Berichterstattung über russische Militäraktivitäten in der Ukraine: Fakten und Fiktionen

Während die Krise um die Ukraine von Stunde zu Stunde intensiver wird, und sich die anglo-amerikanischen Mächte als die Verteidiger der ukrainischen Rechte aufspielen - die sie selbst mit ihrem Programm zur Destabilisierung und Sturzes der ukrainischen Regierung verletzt haben - fährt die russische Seite fort zu erklären, die notwendigen und richtigen Schritte zum Schutz der russischen Interessen unternommen zu haben.

Graphik: moddb

Brandon Turbeville
Activist Post

Die Krise schreitet voran, und wenig überraschend ist die Darstellung der Fakten verzerrt und unpräzise, insbesondere auf Seiten der westlichen Medien.

Die Versuche, Russland, was immer sein Fehler gewesen sein mag, als imperialistischen Aggressor darzustellen, der in Richtung Weltherrschaft marschiert, hat in der Tat ein geradezu lächerliches Niveau erreicht.

Am bizarrsten dürfte ein vor kurzem gemachtes, lachhaftes Statement vom Skull & Bones-Mann John Kerry gewesen sein. In einem Interview mit David Gregory von "Meet the Press" erklärte Kerry: "Man verhält sich im 21. Jahrhundert einfach nicht so wie im 19. Jahrhundert und marschiert unter irgendeinem erfundenen Vorwand in ein anderes Land ein." Außerdem meinte er: "Man dringt auch nicht in ein anderes Land ein unter dem erfundenen Vorwand seine Interessen schützen zu wollen."

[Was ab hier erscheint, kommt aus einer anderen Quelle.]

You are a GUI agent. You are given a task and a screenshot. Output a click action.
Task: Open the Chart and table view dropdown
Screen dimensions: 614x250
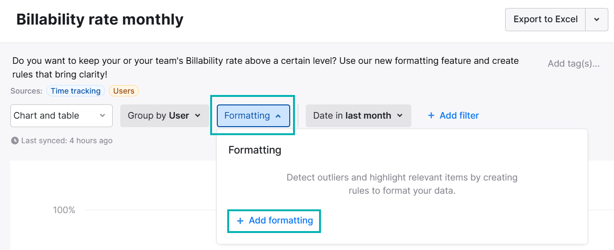(62, 116)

Die Invasion anderer Länder auf Basis frei erfundenen Vorwände ist indes genau das, was die Vereinigten Staaten seit 9/11 getan haben, auch mit der Zustimmung und Unterstützung von John Kerry, der mehr als einmal das Sprachrohr war für falsche Anschuldungen, insbesondere beim Chemiewaffenangriff in syrischen Ghouta.